You may soon be able to carry your favourite movies and TV shows with you on a piece of glass. It may sound straight out of a sci-fi movie and somewhat impossible but Microsoft has partnered with Warner Bros. over this futuristic initiative called 'Project Silica' which absolutely makes it possible.
As a result of its collaboration with Warner Bros., folks over at Microsoft stored and retrieved the 1978's Superman movie on a piece of glass, which is roughly the size of a drink coaster (75 x 75 x 2 mm).
Using Project Silica technology, researchers successfully stored the 1978 'Superman' movie on glass — using femtosecond lasers to encode the data and machine learning to read it back: https://t.co/EEI3RH90R5 #MSIgnite— Microsoft Research (@MSFTResearch) November 4, 2019
This is how Microsoft defines Project Silica on its website: 'Project Silica is part of the broader Optics for the Cloud project, which explores the future of cloud infrastructure at the intersection of optics and computer science.'
In a nutshell, Project Silica is Microsoft's first of its kind media storage technology that integrates cloud.

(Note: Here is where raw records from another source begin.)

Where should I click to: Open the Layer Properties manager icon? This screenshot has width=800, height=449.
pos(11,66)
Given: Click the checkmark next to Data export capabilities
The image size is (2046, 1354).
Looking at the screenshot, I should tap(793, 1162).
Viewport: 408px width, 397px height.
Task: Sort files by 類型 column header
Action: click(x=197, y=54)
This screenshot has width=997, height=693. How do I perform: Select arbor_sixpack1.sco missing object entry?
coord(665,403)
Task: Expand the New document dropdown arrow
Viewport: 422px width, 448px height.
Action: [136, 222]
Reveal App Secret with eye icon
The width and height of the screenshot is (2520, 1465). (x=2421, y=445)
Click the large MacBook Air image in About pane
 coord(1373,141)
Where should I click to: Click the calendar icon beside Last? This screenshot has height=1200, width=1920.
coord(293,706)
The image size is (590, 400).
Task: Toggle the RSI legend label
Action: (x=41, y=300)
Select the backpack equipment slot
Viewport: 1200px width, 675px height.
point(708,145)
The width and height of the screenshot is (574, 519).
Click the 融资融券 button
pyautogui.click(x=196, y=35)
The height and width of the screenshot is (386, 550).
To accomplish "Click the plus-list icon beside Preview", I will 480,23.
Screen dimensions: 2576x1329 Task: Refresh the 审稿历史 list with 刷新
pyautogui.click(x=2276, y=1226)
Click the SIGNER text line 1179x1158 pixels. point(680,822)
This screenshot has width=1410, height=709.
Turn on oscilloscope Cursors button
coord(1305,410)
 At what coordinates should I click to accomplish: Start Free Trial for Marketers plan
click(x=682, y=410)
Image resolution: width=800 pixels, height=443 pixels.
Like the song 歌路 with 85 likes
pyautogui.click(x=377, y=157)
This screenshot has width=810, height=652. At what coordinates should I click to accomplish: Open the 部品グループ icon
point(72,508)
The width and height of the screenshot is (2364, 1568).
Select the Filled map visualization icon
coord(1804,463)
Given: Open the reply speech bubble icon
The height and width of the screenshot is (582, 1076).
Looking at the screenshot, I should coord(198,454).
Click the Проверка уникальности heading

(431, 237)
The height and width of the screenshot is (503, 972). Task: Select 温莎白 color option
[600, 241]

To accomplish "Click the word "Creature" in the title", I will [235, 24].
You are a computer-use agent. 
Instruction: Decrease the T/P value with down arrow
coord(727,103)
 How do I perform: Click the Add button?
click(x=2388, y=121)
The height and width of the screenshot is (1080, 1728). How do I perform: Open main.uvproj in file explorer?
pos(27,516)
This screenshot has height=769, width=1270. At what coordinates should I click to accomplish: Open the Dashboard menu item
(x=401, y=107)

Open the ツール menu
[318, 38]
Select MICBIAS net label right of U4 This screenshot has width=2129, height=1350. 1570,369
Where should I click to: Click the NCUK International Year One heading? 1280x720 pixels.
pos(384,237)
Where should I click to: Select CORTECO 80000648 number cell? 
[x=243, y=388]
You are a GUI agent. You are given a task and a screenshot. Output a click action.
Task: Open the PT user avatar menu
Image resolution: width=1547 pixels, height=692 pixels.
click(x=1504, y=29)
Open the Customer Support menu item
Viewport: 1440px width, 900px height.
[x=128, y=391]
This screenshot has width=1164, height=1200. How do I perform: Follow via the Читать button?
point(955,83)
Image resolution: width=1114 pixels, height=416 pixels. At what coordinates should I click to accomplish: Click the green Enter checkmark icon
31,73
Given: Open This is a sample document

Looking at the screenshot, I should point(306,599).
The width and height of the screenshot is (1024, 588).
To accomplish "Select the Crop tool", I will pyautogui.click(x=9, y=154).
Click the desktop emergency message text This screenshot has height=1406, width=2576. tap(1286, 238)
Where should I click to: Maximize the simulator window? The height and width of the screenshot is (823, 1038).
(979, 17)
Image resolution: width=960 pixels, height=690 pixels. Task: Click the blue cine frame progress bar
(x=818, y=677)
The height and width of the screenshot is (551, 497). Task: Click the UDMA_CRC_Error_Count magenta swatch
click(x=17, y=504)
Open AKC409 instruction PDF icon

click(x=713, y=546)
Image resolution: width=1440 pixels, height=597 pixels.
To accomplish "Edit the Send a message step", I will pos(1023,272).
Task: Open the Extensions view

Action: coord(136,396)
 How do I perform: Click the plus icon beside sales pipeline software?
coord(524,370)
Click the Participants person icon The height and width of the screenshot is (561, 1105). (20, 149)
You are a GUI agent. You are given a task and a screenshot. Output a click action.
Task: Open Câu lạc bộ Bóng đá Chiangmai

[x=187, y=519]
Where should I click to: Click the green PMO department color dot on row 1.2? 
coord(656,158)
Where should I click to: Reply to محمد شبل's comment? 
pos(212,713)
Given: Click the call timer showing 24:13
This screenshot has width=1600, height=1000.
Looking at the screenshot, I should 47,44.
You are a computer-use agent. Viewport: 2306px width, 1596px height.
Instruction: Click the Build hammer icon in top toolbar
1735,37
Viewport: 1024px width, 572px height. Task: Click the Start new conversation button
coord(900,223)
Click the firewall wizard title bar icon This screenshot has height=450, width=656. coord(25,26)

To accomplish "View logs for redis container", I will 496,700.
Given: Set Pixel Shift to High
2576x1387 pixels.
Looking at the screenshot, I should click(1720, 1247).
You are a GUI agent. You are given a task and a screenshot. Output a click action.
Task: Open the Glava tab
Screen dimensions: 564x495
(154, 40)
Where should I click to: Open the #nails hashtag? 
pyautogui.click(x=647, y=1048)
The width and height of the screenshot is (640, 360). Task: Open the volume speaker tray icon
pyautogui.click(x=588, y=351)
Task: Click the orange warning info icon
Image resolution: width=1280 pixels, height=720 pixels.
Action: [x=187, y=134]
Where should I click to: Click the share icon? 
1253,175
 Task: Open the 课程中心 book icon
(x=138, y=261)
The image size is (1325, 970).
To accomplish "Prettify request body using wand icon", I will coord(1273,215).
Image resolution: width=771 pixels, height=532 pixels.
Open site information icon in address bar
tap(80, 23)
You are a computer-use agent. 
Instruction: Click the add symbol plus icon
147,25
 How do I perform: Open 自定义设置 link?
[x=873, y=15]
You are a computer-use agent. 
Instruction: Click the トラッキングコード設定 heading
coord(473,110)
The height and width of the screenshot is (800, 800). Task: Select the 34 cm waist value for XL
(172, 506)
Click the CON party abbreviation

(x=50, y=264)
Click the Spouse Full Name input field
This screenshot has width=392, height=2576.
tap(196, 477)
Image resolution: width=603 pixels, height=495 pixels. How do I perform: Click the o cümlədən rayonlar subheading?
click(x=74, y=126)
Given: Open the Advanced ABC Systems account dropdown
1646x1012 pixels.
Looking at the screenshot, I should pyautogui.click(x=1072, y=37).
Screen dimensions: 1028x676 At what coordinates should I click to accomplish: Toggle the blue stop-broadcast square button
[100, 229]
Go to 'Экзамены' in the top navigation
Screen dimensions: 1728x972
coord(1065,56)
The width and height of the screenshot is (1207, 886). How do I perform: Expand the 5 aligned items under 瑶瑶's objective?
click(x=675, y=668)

The Project Silica is a collaboration with the University of Southampton Optoelectronics Research Centre (ORC). It was first featured in a Microsoft Ignite 2017 keynote on future storage technologies.
Microsoft used the hard silica glass to store the entire 'Superman' movie. Microsoft says the hard silica glass can withstand being boiled in hot water, baked in an oven, microwaved, flooded, scoured, demagnetised and other environmental threats.
Microsoft Azure is investing in it to develop storage technologies built specifically for cloud computing patterns.
“Storing the whole ‘Superman’ movie in glass and being able to read it out successfully is a major milestone,” said Mark Russinovich, Azure’s chief technology officer. “I’m not saying all of the questions have been fully answered, but it looks like we’re now in a phase where we’re working on refinement and experimentation, rather asking the question ‘can we do it?’”
Warner Bros. approached Microsoft to safeguard its vast asset library, including "Casablanca," 1940s radio shows, animated shorts, digitally shot theatrical films, television sitcoms, dailies from film sets.
“That had always been our beacon of hope for what we believed would be possible one day, so when we learned that Microsoft had developed this glass-based technology, we wanted to prove it out,” said Warner Bros. Chief Technology Officer Vicky Colf.